Remove selected roles from the same user. Unrelated roles stay unchanged, and repeating the command is safe:

$ litestar roles unassign --email member@example.com billing support
member@example.com: ['admin', 'member']

Read the current normalized membership for one user:

$ litestar roles show-user --email member@example.com
member@example.com: ['admin', 'member']

Unknown users fail clearly with a non-zero exit:

$ litestar roles show-user --email missing@example.com
Error: Role admin could not find a user with email 'missing@example.com'.

Custom SQLAlchemy role tables

The CLI does not hard-code the bundled Role or UserRole table names. It resolves the active role catalog and assignment model family from LitestarAuthConfig.user_model, so custom table names built from RoleMixin and UserRoleAssociationMixin are supported.
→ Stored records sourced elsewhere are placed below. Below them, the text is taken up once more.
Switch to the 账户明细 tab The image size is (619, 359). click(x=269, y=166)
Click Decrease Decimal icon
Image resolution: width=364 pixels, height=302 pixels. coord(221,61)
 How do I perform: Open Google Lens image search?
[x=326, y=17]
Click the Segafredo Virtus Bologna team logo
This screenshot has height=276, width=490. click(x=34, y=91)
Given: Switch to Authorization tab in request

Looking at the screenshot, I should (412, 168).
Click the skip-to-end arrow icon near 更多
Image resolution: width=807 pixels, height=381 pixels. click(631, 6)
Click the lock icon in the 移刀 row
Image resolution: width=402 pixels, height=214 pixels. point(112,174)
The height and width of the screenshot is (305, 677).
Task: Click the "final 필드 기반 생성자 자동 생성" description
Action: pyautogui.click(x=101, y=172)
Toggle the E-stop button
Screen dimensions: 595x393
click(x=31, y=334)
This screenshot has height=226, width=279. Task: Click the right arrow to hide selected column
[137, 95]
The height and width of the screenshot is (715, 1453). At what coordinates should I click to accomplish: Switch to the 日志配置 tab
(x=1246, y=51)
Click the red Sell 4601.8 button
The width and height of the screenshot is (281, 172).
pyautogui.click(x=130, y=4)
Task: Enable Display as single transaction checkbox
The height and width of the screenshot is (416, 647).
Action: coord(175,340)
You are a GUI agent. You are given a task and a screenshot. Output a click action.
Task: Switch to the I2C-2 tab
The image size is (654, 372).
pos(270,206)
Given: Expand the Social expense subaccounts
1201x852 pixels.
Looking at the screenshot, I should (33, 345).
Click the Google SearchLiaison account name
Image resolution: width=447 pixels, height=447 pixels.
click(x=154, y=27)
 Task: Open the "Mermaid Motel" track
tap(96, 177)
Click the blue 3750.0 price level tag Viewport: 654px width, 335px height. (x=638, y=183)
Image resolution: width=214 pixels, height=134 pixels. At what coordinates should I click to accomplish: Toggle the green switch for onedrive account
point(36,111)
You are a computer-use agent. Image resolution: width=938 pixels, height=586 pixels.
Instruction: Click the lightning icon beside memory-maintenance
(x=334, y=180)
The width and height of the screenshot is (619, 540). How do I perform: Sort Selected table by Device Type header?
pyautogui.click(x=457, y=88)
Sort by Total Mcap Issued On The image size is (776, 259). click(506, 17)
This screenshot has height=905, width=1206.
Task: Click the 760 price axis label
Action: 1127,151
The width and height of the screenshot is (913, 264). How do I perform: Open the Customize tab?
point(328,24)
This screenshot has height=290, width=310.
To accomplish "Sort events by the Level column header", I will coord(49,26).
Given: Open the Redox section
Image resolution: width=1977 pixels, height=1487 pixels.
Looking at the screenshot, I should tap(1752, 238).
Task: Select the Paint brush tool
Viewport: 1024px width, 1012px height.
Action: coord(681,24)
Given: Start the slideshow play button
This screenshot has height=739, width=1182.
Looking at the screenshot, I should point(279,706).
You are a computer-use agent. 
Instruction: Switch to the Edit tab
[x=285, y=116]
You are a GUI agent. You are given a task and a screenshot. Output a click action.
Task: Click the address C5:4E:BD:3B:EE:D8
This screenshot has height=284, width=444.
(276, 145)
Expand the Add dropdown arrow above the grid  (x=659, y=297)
Custom families must still preserve the documented relational role contract:

  • user.roles remains the normalized flat public surface.
  • user.role_assignments maps the assignment rows.
  • Each assignment row exposes normalized role_name and a mapped role relationship.
  • The role row exposes name.

If your custom model intentionally omits that relational shape, keep the app on the HTTP/user surfaces only; the CLI is intentionally unavailable for that configuration.

What does not change

  • Guards, schemas, and manager updates still exchange flat normalized roles: list[str] values.
  • The library still does not add permission matrices or object-level RBAC. HTTP role administration is available only through the opt-in contrib controller, not the core plugin-generated route table.
  • The CLI is an operator workflow, not an end-user API surface.